Task goal – Make an exact copy of each entry, leaving out every picture.

Screenshot grounding data –
• • •

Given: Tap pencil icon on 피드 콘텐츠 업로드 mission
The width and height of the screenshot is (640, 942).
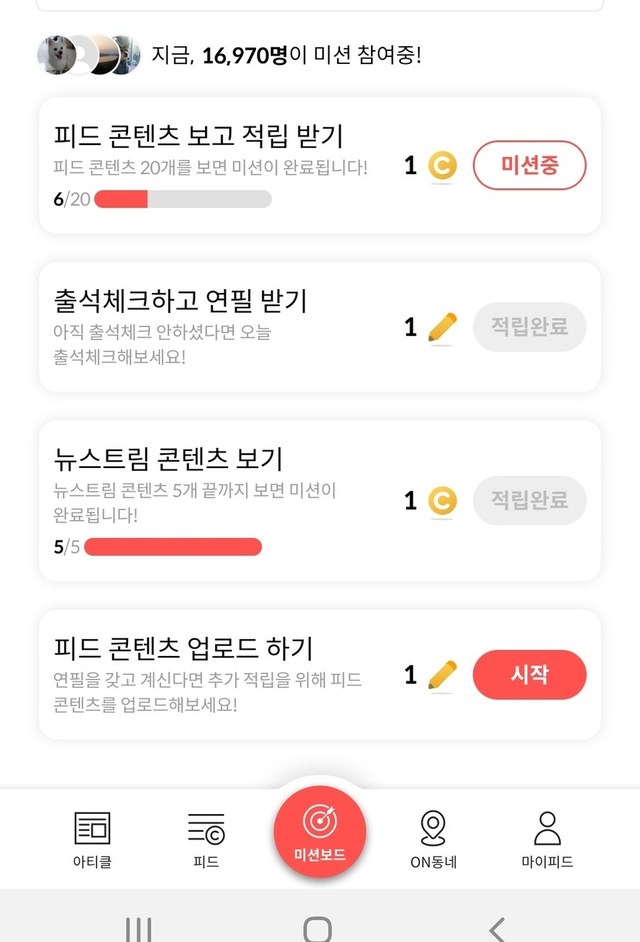Looking at the screenshot, I should pos(442,675).
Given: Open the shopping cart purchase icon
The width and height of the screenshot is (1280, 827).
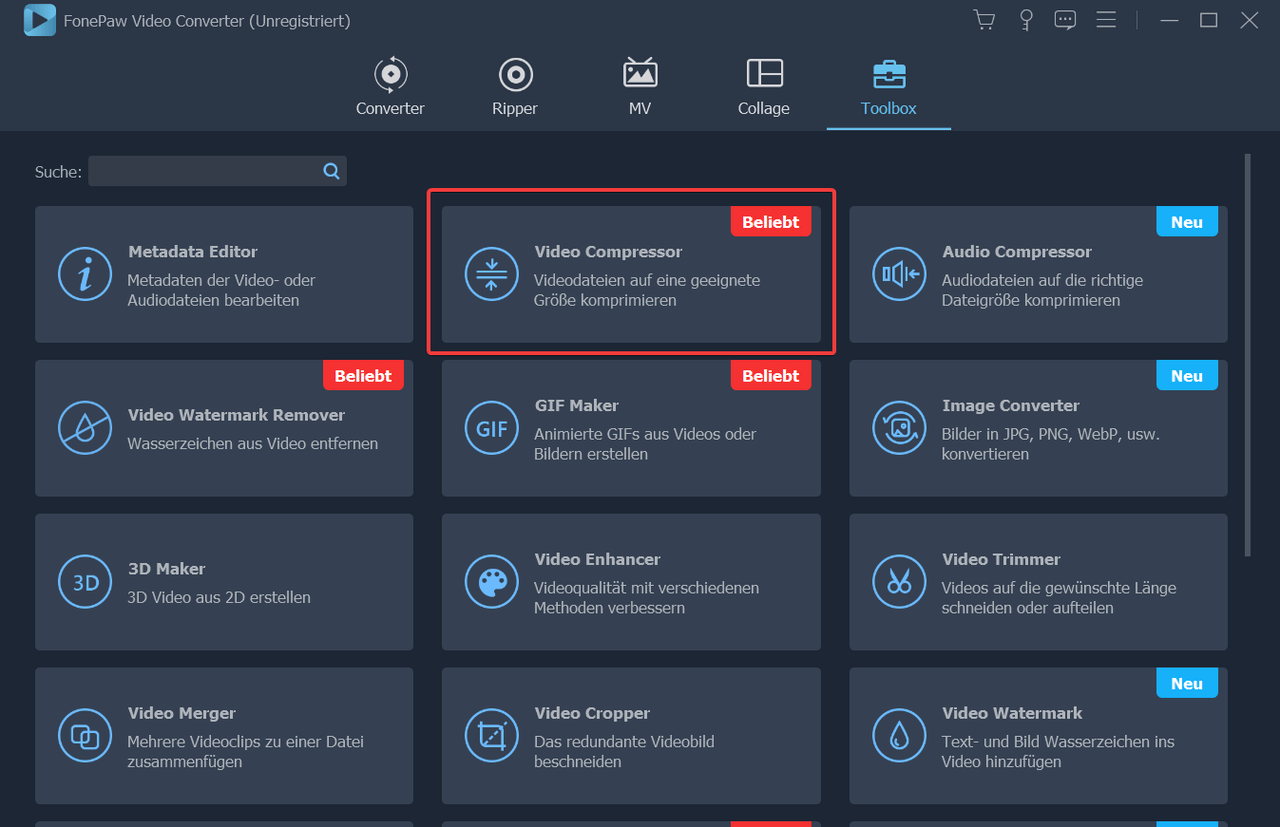Looking at the screenshot, I should [x=984, y=20].
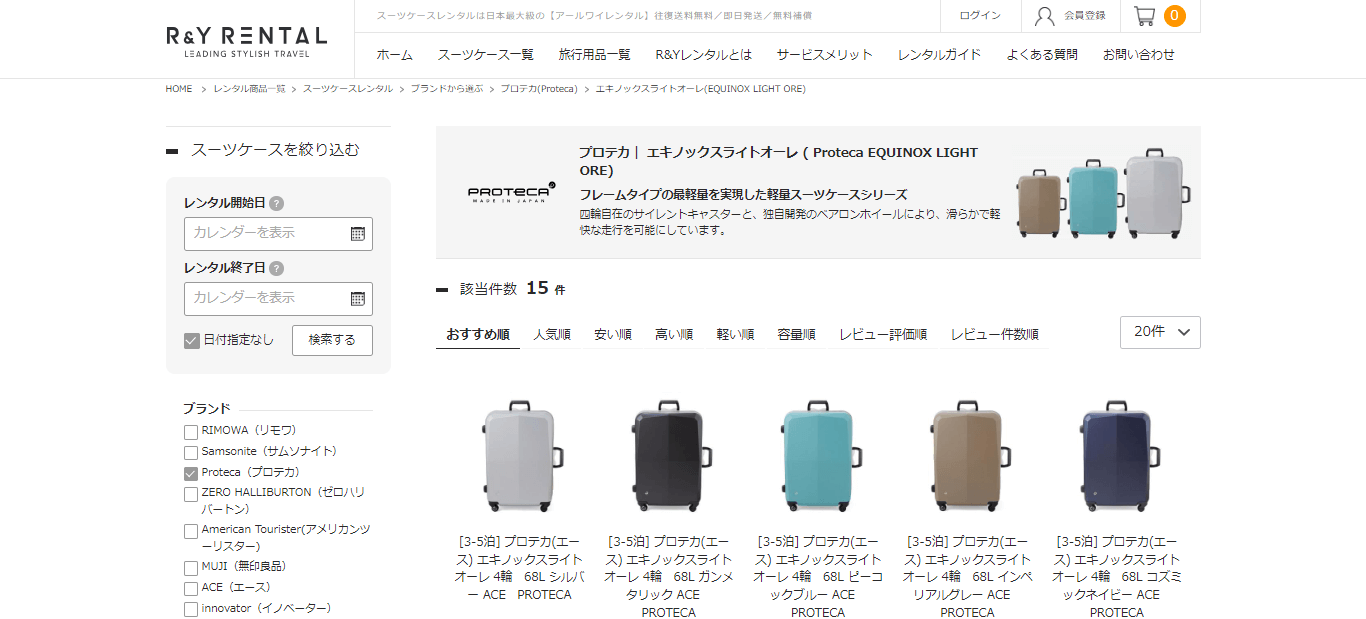Click the ログイン link
This screenshot has width=1366, height=619.
pos(980,16)
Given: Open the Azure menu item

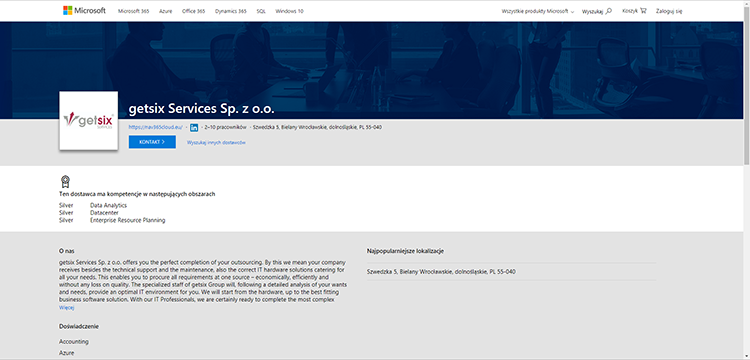Looking at the screenshot, I should click(x=165, y=11).
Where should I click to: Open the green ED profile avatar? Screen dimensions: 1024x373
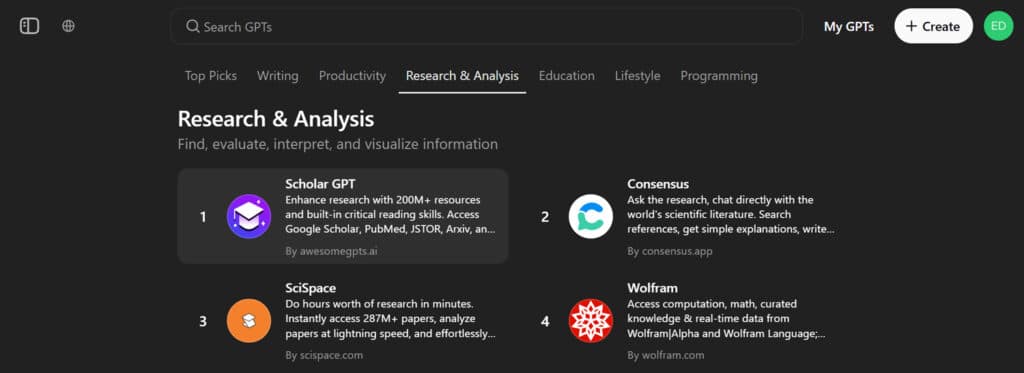[998, 26]
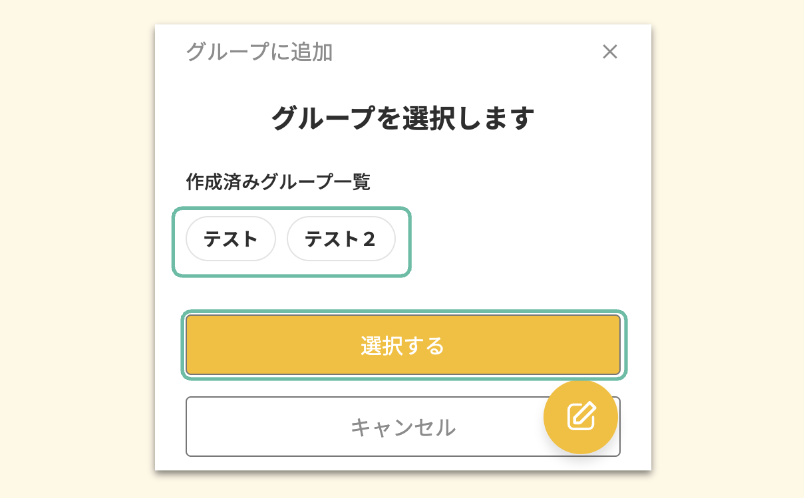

• • •

Exercise response –
Given: Tap pencil icon on 피드 콘텐츠 업로드 mission
The width and height of the screenshot is (640, 942).
Looking at the screenshot, I should pos(442,675).
Given: Open the shopping cart purchase icon
The width and height of the screenshot is (1280, 827).
Looking at the screenshot, I should [x=984, y=20].
Click the ログイン link
This screenshot has width=1366, height=619.
pos(980,16)
Given: Open the Azure menu item

Looking at the screenshot, I should click(x=165, y=11).
Where should I click to: Open the green ED profile avatar? Screen dimensions: 1024x373
[998, 26]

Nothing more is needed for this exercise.